The expected output is an exact restatement of all the records.

━━ RECORDS FOR THIS EXERCISE

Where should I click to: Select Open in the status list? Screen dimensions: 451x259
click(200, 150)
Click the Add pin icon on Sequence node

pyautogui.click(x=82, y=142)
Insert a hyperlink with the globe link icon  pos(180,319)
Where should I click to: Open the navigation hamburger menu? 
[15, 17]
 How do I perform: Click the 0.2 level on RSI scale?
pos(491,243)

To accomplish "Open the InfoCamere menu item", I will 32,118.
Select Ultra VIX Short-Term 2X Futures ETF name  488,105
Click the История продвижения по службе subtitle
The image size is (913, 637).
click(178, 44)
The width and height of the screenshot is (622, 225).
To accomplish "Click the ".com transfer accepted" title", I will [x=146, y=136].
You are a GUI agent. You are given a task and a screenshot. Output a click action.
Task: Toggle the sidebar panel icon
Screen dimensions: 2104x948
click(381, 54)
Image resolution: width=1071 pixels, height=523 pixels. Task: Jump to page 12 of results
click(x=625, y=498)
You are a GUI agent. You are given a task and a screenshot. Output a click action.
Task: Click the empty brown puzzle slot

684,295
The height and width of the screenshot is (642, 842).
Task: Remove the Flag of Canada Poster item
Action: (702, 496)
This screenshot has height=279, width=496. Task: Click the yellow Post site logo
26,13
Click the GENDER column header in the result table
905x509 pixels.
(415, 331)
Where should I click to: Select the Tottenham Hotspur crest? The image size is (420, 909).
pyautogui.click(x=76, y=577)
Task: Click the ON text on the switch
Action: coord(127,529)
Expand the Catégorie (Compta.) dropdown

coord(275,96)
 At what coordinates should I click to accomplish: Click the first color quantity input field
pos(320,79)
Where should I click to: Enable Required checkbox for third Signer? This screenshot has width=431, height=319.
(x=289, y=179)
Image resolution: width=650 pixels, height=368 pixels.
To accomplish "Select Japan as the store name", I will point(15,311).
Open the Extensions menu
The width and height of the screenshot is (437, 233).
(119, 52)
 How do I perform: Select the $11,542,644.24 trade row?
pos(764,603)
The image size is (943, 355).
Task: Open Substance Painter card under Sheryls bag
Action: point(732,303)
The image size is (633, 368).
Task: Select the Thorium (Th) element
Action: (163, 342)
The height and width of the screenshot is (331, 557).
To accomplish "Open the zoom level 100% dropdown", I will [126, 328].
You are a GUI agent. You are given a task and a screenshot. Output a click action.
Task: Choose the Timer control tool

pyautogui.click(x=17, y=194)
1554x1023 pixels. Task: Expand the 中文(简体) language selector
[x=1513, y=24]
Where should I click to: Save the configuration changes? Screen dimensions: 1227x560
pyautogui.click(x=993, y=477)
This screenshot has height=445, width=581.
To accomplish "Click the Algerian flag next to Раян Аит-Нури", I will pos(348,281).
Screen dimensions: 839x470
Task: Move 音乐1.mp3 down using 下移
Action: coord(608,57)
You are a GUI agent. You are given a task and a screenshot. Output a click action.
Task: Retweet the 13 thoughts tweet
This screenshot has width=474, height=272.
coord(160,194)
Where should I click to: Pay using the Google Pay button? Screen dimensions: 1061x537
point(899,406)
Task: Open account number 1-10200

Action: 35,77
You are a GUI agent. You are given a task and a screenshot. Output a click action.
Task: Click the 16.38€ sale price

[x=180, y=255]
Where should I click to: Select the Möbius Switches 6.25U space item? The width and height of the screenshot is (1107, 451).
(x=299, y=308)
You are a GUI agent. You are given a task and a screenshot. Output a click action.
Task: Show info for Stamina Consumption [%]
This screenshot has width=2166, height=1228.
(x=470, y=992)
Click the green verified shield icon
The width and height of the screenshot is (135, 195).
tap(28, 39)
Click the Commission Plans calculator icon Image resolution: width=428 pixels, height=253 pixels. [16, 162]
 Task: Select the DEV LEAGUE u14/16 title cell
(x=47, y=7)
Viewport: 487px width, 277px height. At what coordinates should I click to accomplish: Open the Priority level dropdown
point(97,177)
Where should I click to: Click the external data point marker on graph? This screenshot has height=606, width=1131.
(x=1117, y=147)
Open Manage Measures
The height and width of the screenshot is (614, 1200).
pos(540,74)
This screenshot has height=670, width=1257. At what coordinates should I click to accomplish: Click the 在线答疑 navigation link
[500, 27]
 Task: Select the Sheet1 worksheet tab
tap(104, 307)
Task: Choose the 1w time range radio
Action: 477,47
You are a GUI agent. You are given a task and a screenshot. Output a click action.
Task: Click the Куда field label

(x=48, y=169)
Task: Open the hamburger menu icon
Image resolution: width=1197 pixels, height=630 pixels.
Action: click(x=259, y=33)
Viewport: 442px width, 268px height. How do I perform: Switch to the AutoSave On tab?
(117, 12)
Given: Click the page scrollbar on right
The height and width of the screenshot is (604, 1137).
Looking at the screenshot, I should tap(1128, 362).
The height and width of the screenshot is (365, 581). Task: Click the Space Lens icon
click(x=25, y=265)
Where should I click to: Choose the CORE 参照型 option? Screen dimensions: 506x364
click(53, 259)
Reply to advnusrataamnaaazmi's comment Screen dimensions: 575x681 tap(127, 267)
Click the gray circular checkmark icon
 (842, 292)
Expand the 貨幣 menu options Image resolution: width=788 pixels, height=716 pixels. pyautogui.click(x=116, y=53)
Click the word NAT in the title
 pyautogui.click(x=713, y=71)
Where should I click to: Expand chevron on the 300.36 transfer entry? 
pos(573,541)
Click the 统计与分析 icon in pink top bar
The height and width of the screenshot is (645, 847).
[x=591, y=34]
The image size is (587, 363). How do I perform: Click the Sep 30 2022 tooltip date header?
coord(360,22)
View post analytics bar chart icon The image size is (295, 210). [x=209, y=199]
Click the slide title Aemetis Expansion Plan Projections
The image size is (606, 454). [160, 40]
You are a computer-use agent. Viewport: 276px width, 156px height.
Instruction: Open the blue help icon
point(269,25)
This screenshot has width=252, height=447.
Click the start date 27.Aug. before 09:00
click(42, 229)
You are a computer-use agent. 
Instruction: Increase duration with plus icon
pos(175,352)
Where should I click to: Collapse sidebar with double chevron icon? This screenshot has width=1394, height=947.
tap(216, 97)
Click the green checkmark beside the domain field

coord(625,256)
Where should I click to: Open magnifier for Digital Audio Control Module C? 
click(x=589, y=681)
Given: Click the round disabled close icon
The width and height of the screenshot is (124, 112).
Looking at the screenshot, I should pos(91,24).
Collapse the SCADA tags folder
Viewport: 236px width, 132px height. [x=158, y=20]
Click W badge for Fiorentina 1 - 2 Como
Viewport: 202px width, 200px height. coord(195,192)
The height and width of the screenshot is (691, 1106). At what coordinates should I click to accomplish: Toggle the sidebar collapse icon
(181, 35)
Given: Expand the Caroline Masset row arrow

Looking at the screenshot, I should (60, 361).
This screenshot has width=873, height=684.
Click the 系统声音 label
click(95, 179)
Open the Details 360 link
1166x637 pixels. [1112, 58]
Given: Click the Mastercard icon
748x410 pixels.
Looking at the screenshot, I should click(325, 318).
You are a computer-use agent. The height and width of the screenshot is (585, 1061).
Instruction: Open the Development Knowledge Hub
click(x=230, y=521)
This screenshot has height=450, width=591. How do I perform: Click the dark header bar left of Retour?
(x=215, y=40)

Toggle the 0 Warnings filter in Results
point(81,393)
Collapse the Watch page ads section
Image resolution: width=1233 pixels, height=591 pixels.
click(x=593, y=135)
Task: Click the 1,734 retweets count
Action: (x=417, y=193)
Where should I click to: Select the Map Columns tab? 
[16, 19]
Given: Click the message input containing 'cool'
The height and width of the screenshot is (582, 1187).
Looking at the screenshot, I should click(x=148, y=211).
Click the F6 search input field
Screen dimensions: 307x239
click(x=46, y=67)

━━━━

▸ **TASK RESULT**:
Where should I click to: Select Open in the status list? Screen dimensions: 451x259
click(200, 150)
Click the Add pin icon on Sequence node

pyautogui.click(x=82, y=142)
Insert a hyperlink with the globe link icon  pos(180,319)
Where should I click to: Open the navigation hamburger menu? 
[15, 17]
 How do I perform: Click the 0.2 level on RSI scale?
pos(491,243)

To accomplish "Open the InfoCamere menu item", I will 32,118.
Select Ultra VIX Short-Term 2X Futures ETF name  488,105
Click the История продвижения по службе subtitle
The image size is (913, 637).
click(178, 44)
The width and height of the screenshot is (622, 225).
To accomplish "Click the ".com transfer accepted" title", I will [x=146, y=136].
You are a GUI agent. You are given a task and a screenshot. Output a click action.
Task: Toggle the sidebar panel icon
Screen dimensions: 2104x948
click(381, 54)
Image resolution: width=1071 pixels, height=523 pixels. Task: Jump to page 12 of results
click(x=625, y=498)
You are a GUI agent. You are given a task and a screenshot. Output a click action.
Task: Click the empty brown puzzle slot

684,295
The height and width of the screenshot is (642, 842).
Task: Remove the Flag of Canada Poster item
Action: (702, 496)
This screenshot has height=279, width=496. Task: Click the yellow Post site logo
26,13
Click the GENDER column header in the result table
905x509 pixels.
(415, 331)
Where should I click to: Select the Tottenham Hotspur crest? The image size is (420, 909).
pyautogui.click(x=76, y=577)
Task: Click the ON text on the switch
Action: coord(127,529)
Expand the Catégorie (Compta.) dropdown

coord(275,96)
 At what coordinates should I click to accomplish: Click the first color quantity input field
pos(320,79)
Where should I click to: Enable Required checkbox for third Signer? This screenshot has width=431, height=319.
(x=289, y=179)
Image resolution: width=650 pixels, height=368 pixels.
To accomplish "Select Japan as the store name", I will point(15,311).
Open the Extensions menu
The width and height of the screenshot is (437, 233).
(119, 52)
 How do I perform: Select the $11,542,644.24 trade row?
pos(764,603)
The image size is (943, 355).
Task: Open Substance Painter card under Sheryls bag
Action: point(732,303)
The image size is (633, 368).
Task: Select the Thorium (Th) element
Action: (163, 342)
The height and width of the screenshot is (331, 557).
To accomplish "Open the zoom level 100% dropdown", I will [126, 328].
You are a GUI agent. You are given a task and a screenshot. Output a click action.
Task: Choose the Timer control tool

pyautogui.click(x=17, y=194)
1554x1023 pixels. Task: Expand the 中文(简体) language selector
[x=1513, y=24]
Where should I click to: Save the configuration changes? Screen dimensions: 1227x560
pyautogui.click(x=993, y=477)
This screenshot has height=445, width=581.
To accomplish "Click the Algerian flag next to Раян Аит-Нури", I will pos(348,281).
Screen dimensions: 839x470
Task: Move 音乐1.mp3 down using 下移
Action: coord(608,57)
You are a GUI agent. You are given a task and a screenshot. Output a click action.
Task: Retweet the 13 thoughts tweet
This screenshot has width=474, height=272.
coord(160,194)
Where should I click to: Pay using the Google Pay button? Screen dimensions: 1061x537
point(899,406)
Task: Open account number 1-10200

Action: 35,77
You are a GUI agent. You are given a task and a screenshot. Output a click action.
Task: Click the 16.38€ sale price

[x=180, y=255]
Where should I click to: Select the Möbius Switches 6.25U space item? The width and height of the screenshot is (1107, 451).
(x=299, y=308)
You are a GUI agent. You are given a task and a screenshot. Output a click action.
Task: Show info for Stamina Consumption [%]
This screenshot has width=2166, height=1228.
(x=470, y=992)
Click the green verified shield icon
The width and height of the screenshot is (135, 195).
tap(28, 39)
Click the Commission Plans calculator icon Image resolution: width=428 pixels, height=253 pixels. [16, 162]
 Task: Select the DEV LEAGUE u14/16 title cell
(x=47, y=7)
Viewport: 487px width, 277px height. At what coordinates should I click to accomplish: Open the Priority level dropdown
point(97,177)
Where should I click to: Click the external data point marker on graph? This screenshot has height=606, width=1131.
(x=1117, y=147)
Open Manage Measures
The height and width of the screenshot is (614, 1200).
pos(540,74)
This screenshot has height=670, width=1257. At what coordinates should I click to accomplish: Click the 在线答疑 navigation link
[500, 27]
 Task: Select the Sheet1 worksheet tab
tap(104, 307)
Task: Choose the 1w time range radio
Action: 477,47
You are a GUI agent. You are given a task and a screenshot. Output a click action.
Task: Click the Куда field label

(x=48, y=169)
Task: Open the hamburger menu icon
Image resolution: width=1197 pixels, height=630 pixels.
Action: click(x=259, y=33)
Viewport: 442px width, 268px height. How do I perform: Switch to the AutoSave On tab?
(117, 12)
Given: Click the page scrollbar on right
The height and width of the screenshot is (604, 1137).
Looking at the screenshot, I should tap(1128, 362).
The height and width of the screenshot is (365, 581). Task: Click the Space Lens icon
click(x=25, y=265)
Where should I click to: Choose the CORE 参照型 option? Screen dimensions: 506x364
click(53, 259)
Reply to advnusrataamnaaazmi's comment Screen dimensions: 575x681 tap(127, 267)
Click the gray circular checkmark icon
 (842, 292)
Expand the 貨幣 menu options Image resolution: width=788 pixels, height=716 pixels. pyautogui.click(x=116, y=53)
Click the word NAT in the title
 pyautogui.click(x=713, y=71)
Where should I click to: Expand chevron on the 300.36 transfer entry? 
pos(573,541)
Click the 统计与分析 icon in pink top bar
The height and width of the screenshot is (645, 847).
[x=591, y=34]
The image size is (587, 363). How do I perform: Click the Sep 30 2022 tooltip date header?
coord(360,22)
View post analytics bar chart icon The image size is (295, 210). [x=209, y=199]
Click the slide title Aemetis Expansion Plan Projections
The image size is (606, 454). [160, 40]
You are a computer-use agent. Viewport: 276px width, 156px height.
Instruction: Open the blue help icon
point(269,25)
This screenshot has width=252, height=447.
Click the start date 27.Aug. before 09:00
click(42, 229)
You are a computer-use agent. 
Instruction: Increase duration with plus icon
pos(175,352)
Where should I click to: Collapse sidebar with double chevron icon? This screenshot has width=1394, height=947.
tap(216, 97)
Click the green checkmark beside the domain field

coord(625,256)
Where should I click to: Open magnifier for Digital Audio Control Module C? 
click(x=589, y=681)
Given: Click the round disabled close icon
The width and height of the screenshot is (124, 112).
Looking at the screenshot, I should pos(91,24).
Collapse the SCADA tags folder
Viewport: 236px width, 132px height. [x=158, y=20]
Click W badge for Fiorentina 1 - 2 Como
Viewport: 202px width, 200px height. coord(195,192)
The height and width of the screenshot is (691, 1106). At what coordinates should I click to accomplish: Toggle the sidebar collapse icon
(181, 35)
Given: Expand the Caroline Masset row arrow

Looking at the screenshot, I should (60, 361).
This screenshot has width=873, height=684.
Click the 系统声音 label
click(95, 179)
Open the Details 360 link
1166x637 pixels. [1112, 58]
Given: Click the Mastercard icon
748x410 pixels.
Looking at the screenshot, I should click(325, 318).
You are a computer-use agent. The height and width of the screenshot is (585, 1061).
Instruction: Open the Development Knowledge Hub
click(x=230, y=521)
This screenshot has height=450, width=591. How do I perform: Click the dark header bar left of Retour?
(x=215, y=40)

Toggle the 0 Warnings filter in Results
point(81,393)
Collapse the Watch page ads section
Image resolution: width=1233 pixels, height=591 pixels.
click(x=593, y=135)
Task: Click the 1,734 retweets count
Action: (x=417, y=193)
Where should I click to: Select the Map Columns tab? 
[16, 19]
Given: Click the message input containing 'cool'
The height and width of the screenshot is (582, 1187).
Looking at the screenshot, I should click(x=148, y=211).
Click the F6 search input field
Screen dimensions: 307x239
click(x=46, y=67)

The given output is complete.